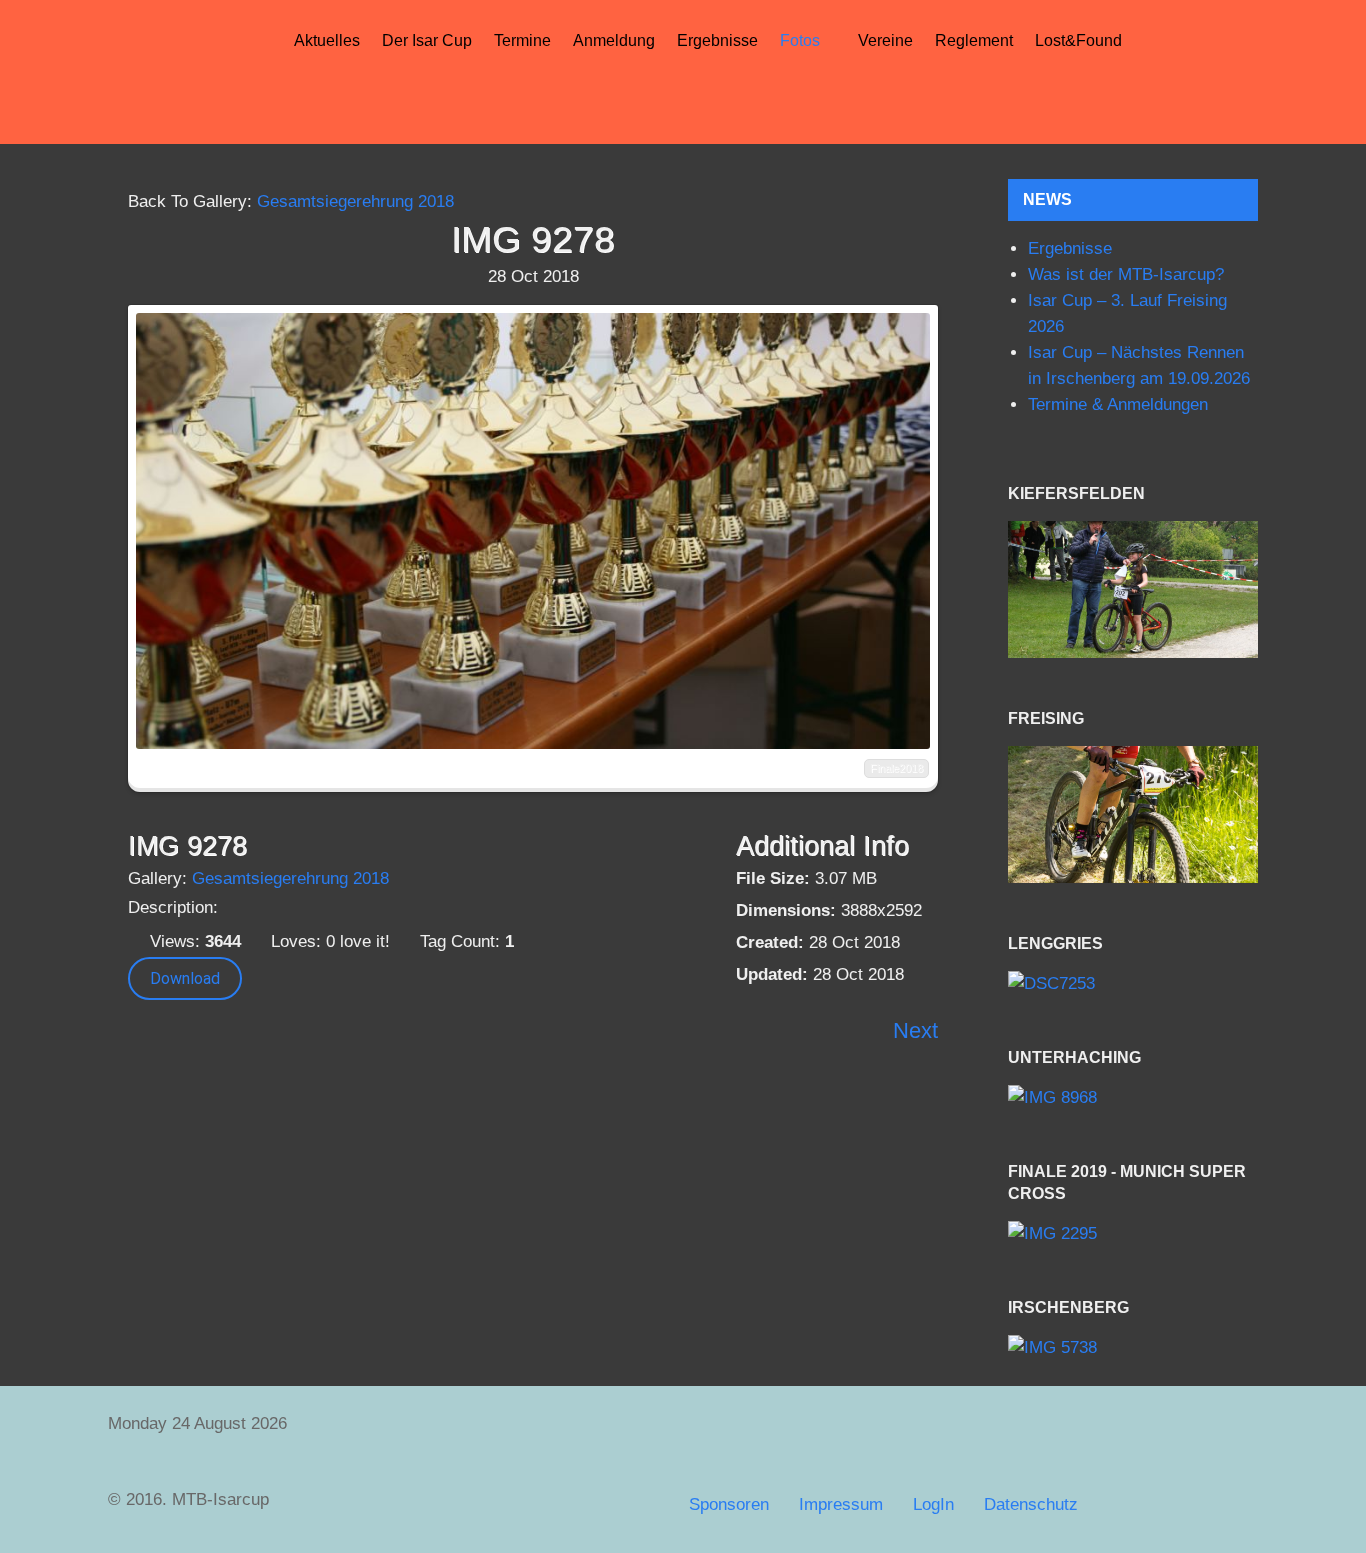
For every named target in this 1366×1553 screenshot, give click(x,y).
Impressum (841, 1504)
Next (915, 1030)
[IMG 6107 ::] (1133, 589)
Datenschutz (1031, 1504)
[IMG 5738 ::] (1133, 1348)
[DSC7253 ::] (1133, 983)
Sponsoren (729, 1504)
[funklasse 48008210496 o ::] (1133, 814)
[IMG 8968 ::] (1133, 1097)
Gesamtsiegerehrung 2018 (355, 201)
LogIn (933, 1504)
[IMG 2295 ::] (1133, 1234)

#### [Task to complete]
The reply must consist solely of the lines from the one containing "[IMG 5738 ::] (1133, 1348)" through the last line in the material above, reproduced exactly.

#### [Your response]
[IMG 5738 ::] (1133, 1348)
[DSC7253 ::] (1133, 983)
Sponsoren (729, 1504)
[funklasse 48008210496 o ::] (1133, 814)
[IMG 8968 ::] (1133, 1097)
Gesamtsiegerehrung 2018 (355, 201)
LogIn (933, 1504)
[IMG 2295 ::] (1133, 1234)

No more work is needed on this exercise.